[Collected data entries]
..............................

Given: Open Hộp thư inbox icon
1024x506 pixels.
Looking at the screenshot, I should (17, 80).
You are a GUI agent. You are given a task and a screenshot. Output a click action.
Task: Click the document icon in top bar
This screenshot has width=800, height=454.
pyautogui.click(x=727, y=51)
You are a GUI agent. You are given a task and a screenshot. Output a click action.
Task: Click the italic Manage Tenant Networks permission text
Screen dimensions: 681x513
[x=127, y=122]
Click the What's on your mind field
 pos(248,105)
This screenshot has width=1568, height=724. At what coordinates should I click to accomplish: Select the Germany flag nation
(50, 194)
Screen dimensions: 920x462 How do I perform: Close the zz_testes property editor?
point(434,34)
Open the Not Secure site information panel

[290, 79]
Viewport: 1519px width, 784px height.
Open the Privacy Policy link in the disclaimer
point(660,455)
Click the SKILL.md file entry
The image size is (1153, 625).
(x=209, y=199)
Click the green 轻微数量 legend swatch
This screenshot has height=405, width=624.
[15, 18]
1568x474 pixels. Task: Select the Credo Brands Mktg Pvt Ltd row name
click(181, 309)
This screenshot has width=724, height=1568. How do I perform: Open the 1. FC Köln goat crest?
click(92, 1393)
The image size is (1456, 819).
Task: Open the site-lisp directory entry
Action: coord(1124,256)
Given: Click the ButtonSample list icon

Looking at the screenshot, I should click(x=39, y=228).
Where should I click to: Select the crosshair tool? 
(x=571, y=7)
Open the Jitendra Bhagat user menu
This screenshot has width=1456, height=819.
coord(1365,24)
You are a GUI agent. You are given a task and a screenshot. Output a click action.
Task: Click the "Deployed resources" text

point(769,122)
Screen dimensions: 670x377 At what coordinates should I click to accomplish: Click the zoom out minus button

..............................

Instructions for the task: Write the records above out again precisely.

Answer below:
Given: Open Hộp thư inbox icon
1024x506 pixels.
Looking at the screenshot, I should (17, 80).
You are a GUI agent. You are given a task and a screenshot. Output a click action.
Task: Click the document icon in top bar
This screenshot has width=800, height=454.
pyautogui.click(x=727, y=51)
You are a GUI agent. You are given a task and a screenshot. Output a click action.
Task: Click the italic Manage Tenant Networks permission text
Screen dimensions: 681x513
[x=127, y=122]
Click the What's on your mind field
 pos(248,105)
This screenshot has width=1568, height=724. At what coordinates should I click to accomplish: Select the Germany flag nation
(50, 194)
Screen dimensions: 920x462 How do I perform: Close the zz_testes property editor?
point(434,34)
Open the Not Secure site information panel

[290, 79]
Viewport: 1519px width, 784px height.
Open the Privacy Policy link in the disclaimer
point(660,455)
Click the SKILL.md file entry
The image size is (1153, 625).
(x=209, y=199)
Click the green 轻微数量 legend swatch
This screenshot has height=405, width=624.
[15, 18]
1568x474 pixels. Task: Select the Credo Brands Mktg Pvt Ltd row name
click(181, 309)
This screenshot has width=724, height=1568. How do I perform: Open the 1. FC Köln goat crest?
click(92, 1393)
The image size is (1456, 819).
Task: Open the site-lisp directory entry
Action: coord(1124,256)
Given: Click the ButtonSample list icon

Looking at the screenshot, I should click(x=39, y=228).
Where should I click to: Select the crosshair tool? 
(x=571, y=7)
Open the Jitendra Bhagat user menu
This screenshot has width=1456, height=819.
coord(1365,24)
You are a GUI agent. You are given a task and a screenshot. Output a click action.
Task: Click the "Deployed resources" text

point(769,122)
Screen dimensions: 670x377 At what coordinates should I click to accomplish: Click the zoom out minus button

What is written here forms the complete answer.